■ DATASET ENTRIES:

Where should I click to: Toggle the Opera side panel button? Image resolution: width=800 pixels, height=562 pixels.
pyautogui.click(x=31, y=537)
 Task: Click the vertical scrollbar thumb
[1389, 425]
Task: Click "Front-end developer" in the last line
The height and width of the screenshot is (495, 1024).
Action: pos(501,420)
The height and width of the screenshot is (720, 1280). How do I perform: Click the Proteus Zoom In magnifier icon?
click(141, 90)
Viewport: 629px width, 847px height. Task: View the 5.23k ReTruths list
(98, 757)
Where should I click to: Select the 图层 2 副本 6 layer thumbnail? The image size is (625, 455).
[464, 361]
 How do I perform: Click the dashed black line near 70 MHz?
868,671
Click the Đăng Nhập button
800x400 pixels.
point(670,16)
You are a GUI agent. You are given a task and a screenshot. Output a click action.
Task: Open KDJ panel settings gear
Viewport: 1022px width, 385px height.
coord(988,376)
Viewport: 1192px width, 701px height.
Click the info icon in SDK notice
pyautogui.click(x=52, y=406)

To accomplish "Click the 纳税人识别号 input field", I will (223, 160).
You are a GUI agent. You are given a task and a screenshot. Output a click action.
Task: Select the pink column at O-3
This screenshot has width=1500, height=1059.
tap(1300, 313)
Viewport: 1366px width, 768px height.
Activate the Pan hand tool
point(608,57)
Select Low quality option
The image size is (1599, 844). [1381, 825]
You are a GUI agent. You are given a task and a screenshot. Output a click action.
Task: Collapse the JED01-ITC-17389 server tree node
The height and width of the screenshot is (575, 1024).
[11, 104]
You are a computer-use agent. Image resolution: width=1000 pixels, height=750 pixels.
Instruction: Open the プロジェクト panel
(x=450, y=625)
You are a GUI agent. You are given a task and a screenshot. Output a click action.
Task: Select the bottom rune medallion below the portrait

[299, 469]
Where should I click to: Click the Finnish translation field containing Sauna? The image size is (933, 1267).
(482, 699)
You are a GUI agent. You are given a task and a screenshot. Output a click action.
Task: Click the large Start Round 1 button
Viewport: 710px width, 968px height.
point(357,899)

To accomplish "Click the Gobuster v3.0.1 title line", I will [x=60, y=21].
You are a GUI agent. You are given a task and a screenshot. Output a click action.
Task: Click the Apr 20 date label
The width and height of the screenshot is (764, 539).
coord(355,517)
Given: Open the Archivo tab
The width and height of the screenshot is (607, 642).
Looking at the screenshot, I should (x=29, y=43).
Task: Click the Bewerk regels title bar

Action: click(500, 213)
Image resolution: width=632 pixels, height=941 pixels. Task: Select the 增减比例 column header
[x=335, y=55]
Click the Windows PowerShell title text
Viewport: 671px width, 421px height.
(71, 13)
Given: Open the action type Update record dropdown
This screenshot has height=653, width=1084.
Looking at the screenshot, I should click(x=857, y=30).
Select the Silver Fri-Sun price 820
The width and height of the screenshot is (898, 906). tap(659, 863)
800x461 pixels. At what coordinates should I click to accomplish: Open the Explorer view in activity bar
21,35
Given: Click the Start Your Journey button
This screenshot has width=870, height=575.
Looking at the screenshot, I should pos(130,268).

■ TASK GOAL:
For every line above with the word "Start" in it, make a copy.

■ ANSWER BELOW:
Task: Click the large Start Round 1 button
Given: Click the Start Your Journey button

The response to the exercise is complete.